EDITORIAL: Talk to your kids about abduction

While stranger abductions are uncommon, Saratoga Springs incident shows it can happen any time, anywhere.
EDITORIAL: Talk to your kids about abduction
Photographer: ShutterStock

The parents of a 12-year-old Saratoga Springs boy almost lived one of their worst nightmares earlier this week — their child being abducted. 

Their boy, riding his bike around a quiet neighborhood off Union Avenue, was approached by a motorist who tried to lure him into his car with a puppy. 

Rather than take the bait, the boy wisely rode off and told his mother.

With kids fresh out of school for the summer and more of them outside walking and riding their bikes, now is a good time for parents to have the age-old talk with their kids about keeping safe on the streets.

Statistically speaking, the number of child abductions by strangers in the U.S. is comparatively small. 

According to the National Center for Missing and Exploited Children (NCMEC), less than 1 percent of the 25,000 kids that go missing each year are abducted by strangers.
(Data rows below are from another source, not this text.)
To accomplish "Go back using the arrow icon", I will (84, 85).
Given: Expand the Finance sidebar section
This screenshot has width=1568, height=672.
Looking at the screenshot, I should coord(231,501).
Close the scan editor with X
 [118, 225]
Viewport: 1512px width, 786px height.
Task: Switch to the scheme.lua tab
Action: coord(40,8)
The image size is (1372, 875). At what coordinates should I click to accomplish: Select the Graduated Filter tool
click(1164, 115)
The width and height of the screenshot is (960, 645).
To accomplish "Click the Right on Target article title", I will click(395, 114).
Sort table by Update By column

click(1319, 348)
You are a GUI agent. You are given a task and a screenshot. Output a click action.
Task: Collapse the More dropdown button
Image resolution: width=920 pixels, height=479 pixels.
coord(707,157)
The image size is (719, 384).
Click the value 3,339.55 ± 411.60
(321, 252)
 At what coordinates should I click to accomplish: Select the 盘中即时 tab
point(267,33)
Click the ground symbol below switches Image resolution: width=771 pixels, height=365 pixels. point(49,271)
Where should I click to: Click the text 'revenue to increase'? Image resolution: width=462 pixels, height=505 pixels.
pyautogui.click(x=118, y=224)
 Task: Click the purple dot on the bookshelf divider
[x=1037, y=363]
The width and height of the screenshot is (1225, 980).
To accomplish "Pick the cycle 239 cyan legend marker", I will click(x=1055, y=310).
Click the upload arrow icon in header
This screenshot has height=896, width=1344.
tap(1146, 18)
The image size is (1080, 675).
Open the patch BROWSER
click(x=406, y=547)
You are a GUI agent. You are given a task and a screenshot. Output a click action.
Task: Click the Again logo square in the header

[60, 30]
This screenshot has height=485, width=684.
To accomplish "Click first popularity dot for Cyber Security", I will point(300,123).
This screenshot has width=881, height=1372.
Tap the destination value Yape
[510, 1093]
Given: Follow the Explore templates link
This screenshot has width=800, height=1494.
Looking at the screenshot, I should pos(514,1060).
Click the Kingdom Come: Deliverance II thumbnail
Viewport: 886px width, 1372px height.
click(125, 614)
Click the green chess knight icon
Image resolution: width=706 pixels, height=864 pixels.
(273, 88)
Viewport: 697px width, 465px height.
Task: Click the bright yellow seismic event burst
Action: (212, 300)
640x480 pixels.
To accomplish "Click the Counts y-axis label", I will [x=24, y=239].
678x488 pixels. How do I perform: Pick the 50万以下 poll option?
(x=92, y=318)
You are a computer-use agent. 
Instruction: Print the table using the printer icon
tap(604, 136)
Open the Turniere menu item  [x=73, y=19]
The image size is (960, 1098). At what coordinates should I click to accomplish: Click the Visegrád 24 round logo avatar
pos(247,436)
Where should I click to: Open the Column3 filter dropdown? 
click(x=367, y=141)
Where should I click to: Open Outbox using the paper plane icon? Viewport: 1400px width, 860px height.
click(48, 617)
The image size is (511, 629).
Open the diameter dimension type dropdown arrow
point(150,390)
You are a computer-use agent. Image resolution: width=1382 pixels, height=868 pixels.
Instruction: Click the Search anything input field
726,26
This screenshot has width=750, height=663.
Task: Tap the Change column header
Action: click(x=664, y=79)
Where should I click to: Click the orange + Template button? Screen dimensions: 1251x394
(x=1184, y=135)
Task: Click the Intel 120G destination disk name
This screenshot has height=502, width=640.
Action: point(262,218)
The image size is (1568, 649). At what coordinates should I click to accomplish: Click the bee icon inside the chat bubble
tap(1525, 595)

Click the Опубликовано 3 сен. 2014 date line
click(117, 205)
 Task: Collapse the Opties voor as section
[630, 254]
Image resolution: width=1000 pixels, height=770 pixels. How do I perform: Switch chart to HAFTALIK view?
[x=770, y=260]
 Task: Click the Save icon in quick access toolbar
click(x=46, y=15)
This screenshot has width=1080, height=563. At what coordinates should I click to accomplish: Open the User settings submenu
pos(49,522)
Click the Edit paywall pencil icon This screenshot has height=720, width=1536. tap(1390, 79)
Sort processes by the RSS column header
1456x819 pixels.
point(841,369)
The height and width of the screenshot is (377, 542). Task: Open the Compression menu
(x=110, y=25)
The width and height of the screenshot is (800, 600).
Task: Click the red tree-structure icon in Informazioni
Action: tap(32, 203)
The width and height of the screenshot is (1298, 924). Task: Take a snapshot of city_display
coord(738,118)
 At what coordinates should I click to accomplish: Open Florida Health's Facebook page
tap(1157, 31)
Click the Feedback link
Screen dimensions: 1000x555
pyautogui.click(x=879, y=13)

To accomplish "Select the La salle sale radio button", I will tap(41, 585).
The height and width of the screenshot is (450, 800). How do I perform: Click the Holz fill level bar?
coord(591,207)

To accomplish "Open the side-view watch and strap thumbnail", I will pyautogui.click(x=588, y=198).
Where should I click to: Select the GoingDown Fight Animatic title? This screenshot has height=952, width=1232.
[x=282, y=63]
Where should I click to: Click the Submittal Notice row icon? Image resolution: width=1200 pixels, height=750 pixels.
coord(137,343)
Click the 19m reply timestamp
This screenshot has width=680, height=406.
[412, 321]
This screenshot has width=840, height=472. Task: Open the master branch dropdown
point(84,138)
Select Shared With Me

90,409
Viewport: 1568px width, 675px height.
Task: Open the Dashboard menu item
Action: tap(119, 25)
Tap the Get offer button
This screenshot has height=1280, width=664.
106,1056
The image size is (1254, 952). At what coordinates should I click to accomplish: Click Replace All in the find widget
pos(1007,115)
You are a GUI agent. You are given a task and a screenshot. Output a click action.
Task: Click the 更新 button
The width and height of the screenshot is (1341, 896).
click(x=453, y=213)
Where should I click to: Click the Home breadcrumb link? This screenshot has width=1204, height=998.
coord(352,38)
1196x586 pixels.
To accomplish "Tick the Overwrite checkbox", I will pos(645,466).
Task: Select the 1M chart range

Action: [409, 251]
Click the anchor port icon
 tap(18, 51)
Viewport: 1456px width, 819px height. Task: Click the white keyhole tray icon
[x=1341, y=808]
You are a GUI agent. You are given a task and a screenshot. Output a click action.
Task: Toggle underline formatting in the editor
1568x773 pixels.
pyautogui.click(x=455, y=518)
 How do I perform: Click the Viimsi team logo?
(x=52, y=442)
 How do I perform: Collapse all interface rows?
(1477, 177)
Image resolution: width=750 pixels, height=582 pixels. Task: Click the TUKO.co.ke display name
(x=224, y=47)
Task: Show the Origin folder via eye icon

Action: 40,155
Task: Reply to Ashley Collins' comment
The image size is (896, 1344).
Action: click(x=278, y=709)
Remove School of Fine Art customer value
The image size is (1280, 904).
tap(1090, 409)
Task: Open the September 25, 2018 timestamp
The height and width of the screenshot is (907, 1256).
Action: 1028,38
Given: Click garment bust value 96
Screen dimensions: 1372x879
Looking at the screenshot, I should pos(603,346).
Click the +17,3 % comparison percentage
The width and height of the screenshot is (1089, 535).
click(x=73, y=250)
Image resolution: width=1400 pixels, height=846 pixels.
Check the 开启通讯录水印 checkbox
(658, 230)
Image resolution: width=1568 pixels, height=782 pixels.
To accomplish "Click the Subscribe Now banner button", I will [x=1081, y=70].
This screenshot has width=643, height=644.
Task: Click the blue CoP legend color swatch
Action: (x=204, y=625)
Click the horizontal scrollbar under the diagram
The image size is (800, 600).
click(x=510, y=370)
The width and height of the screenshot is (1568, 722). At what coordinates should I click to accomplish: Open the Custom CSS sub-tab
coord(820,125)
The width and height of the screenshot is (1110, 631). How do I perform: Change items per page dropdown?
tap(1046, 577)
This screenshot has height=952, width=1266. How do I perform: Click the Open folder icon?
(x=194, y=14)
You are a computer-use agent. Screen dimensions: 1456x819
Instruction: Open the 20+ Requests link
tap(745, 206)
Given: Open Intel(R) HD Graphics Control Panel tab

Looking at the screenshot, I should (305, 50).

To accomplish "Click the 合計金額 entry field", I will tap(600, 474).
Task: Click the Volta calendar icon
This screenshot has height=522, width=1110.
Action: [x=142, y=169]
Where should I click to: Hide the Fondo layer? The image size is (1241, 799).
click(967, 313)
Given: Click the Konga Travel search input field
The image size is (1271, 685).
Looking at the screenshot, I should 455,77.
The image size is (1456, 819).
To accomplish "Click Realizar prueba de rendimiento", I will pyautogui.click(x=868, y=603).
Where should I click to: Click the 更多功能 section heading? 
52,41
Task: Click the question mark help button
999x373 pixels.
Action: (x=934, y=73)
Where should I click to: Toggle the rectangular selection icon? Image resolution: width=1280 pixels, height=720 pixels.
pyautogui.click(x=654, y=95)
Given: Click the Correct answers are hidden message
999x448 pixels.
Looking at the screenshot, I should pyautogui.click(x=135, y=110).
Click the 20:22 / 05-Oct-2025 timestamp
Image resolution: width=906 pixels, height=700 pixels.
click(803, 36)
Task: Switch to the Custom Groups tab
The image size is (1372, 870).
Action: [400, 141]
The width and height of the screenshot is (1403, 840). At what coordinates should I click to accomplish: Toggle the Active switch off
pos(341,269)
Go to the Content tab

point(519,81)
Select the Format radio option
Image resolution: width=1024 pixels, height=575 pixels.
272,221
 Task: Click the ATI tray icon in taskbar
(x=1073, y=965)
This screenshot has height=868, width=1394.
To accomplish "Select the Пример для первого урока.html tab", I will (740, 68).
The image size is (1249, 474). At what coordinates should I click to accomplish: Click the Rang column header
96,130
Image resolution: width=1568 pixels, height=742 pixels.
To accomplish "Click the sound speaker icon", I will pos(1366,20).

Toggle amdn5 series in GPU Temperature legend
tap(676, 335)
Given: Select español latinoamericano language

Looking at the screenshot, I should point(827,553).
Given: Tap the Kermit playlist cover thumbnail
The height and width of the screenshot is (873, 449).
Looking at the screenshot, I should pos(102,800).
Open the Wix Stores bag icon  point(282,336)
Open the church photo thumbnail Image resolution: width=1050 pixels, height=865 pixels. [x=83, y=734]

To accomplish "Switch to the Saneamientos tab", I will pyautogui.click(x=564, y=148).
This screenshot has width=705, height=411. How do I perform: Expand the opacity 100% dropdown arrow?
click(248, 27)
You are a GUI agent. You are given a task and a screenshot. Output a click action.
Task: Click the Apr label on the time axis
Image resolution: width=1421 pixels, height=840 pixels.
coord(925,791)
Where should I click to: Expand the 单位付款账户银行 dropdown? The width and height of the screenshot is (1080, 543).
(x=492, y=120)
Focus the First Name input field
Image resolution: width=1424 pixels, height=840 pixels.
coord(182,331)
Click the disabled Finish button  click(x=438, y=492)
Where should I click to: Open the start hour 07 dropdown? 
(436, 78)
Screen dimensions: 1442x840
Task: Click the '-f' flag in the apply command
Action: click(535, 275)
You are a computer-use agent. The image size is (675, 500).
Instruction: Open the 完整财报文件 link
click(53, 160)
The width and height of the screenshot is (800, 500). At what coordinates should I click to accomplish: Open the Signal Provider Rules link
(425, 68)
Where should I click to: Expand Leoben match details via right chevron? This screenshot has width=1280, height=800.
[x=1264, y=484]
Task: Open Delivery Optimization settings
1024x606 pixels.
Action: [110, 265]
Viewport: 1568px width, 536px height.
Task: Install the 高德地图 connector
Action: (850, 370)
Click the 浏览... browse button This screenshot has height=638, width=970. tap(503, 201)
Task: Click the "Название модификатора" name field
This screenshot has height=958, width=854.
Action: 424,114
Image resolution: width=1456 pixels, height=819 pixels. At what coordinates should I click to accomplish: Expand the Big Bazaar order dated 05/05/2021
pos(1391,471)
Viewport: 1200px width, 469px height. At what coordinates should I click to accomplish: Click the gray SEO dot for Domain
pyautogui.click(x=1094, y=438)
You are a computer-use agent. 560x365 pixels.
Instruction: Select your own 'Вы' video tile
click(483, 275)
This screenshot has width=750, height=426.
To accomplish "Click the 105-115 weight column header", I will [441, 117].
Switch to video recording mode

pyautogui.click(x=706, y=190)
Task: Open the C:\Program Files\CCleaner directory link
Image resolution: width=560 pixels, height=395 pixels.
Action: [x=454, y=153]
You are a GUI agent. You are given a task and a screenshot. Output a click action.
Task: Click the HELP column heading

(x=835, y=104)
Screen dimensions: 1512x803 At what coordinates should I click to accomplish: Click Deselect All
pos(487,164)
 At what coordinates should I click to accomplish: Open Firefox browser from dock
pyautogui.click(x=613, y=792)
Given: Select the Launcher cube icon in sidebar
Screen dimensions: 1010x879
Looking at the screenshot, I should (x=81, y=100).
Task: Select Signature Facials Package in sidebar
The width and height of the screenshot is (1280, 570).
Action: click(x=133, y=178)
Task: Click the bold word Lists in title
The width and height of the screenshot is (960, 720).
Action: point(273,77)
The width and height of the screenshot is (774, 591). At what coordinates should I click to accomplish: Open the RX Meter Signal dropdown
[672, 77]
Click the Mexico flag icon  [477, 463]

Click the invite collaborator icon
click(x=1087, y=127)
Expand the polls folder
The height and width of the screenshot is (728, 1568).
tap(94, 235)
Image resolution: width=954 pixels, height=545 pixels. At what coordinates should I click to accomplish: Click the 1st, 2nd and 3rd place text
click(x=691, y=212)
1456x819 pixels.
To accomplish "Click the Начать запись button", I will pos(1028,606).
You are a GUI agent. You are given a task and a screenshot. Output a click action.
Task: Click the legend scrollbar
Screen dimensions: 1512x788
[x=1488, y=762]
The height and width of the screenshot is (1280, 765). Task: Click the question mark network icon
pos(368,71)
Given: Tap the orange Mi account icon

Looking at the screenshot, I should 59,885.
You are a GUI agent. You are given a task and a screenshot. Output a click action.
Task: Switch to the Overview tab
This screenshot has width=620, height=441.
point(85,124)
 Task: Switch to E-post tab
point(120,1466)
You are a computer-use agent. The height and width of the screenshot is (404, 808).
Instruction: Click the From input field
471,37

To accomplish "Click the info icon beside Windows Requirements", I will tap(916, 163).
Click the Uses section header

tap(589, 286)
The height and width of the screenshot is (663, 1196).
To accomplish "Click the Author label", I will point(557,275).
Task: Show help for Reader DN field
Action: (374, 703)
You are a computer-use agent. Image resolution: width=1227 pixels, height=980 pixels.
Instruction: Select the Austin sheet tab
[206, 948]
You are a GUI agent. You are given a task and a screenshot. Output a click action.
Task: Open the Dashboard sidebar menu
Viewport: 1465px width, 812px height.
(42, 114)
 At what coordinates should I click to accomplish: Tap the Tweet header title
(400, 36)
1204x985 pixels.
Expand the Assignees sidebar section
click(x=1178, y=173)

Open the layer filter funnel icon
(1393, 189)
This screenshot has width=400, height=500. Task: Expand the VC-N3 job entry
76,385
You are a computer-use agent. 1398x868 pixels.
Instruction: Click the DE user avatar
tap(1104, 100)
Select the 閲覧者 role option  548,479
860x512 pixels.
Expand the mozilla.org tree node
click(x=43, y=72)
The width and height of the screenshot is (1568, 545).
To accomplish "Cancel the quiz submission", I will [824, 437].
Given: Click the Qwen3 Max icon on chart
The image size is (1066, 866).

Most, about 92 percent, are endangered runaways and  victims of human trafficking. Four percent are abducted by family members, such as in child-custody cases.

But it’s something for parents to prepare their children for nonetheless.

As the Saratoga Springs incident last Sunday demonstrates, something like this can happen in even seemingly safe areas in seemingly safe communities.

There’s simply no reason for a motorist or any adult to ever approach an unaccompanied child. Not for directions. Not to offer them a ride. Not to ask them for help finding a lost puppy or to strike up a conversation.

If you’re lost, go to a gas station or convenience store and ask an adult for directions. If you’re truly concerned about the welfare of a child, call the police to intervene.

According to NCMEC, of the children who escaped their would-be abductors, 83% did something proactive — walked or ran away, yelled, kicked or pulled themselves away.

The best thing you can teach your child to do if someone approaches them and attempts to abduct them is to take action and not be passive or polite.

Parents should encourage their kids to travel in groups, tell them not to accept rides or change plans without permission, teach them the tricks abductors use such as luring them with money, pets or by asking for help, and encourage kids to tell adults whenever they encounter a situation that makes them uncomfortable. That goes for situations involving family members as well as strangers.

And even if you get some eye-rolling, make sure the message gets to your teenagers.

The Saratoga Springs incident was a shot across the bow to the potential threat. Use this opportunity to make sure your child knows how to stay safe.